(Bloomberg) -- BP Plc was sued by New York City pension funds for at least $39 million in investment losses based on claims the oil company failed to disclose the risks and safety issues leading to the 2010 Deepwater Horizon disaster in the Gulf of Mexico.
The company misled investors and attempted to minimize the damage and cost to shareholders after the spill began, according to a complaint unsealed yesterday in federal court in Manhattan. The case was originally filed April 17 by pension funds for city workers, teachers, police officers and firefighters.
The estimated transactional investment losses to city pension beneficiaries caused by BP’s misconduct and fraudulent behavior exceed $39 million, City Comptroller John Liu said in an e-mailed statement yesterday.
“BP failed to disclose to shareowners the serious risks involved in its offshore drilling operation,” Liu said. “After the spill began, it misleadingly attempted to minimize the extent of the damage and the cost to shareowners.”

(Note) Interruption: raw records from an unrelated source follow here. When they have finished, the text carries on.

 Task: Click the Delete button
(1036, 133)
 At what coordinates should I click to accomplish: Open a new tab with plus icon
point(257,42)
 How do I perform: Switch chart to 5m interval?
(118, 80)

The April 20, 2010, blowout of BP’s Macondo well and the subsequent explosion sent 4 million barrels of oil into the Gulf. The blast aboard the Deepwater Horizon drilling rig killed 11 workers and set off the largest offshore oil spill in U.S. history.

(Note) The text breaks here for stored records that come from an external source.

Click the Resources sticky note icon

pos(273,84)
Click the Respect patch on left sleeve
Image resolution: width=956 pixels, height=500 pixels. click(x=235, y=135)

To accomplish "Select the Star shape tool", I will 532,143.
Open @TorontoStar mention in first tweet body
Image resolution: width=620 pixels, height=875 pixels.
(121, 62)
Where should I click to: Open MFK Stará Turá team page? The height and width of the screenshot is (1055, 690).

Last year BP agreed to pay an estimated $8.5 billion to settle lawsuits by most plaintiffs as well as $4 billion to the U.S. government in criminal penalties. The company is also facing claims from plaintiffs who weren’t covered by last year’s settlement and as much as $17 billion in fines over violations of the U.S. Clean Water Act.
Liu said the funds are barred from suing the company under federal securities laws because of a 2012 Supreme Court ruling. The current lawsuit focuses on state law claims to recover losses, he said in the statement.
A consolidated shareholder lawsuit against BP is pending in federal court in Houston.
The New York case is New York City Employees Retirement System v. BP Plc, 13-2551, U.S. District Court, Southern District of New York (Manhattan).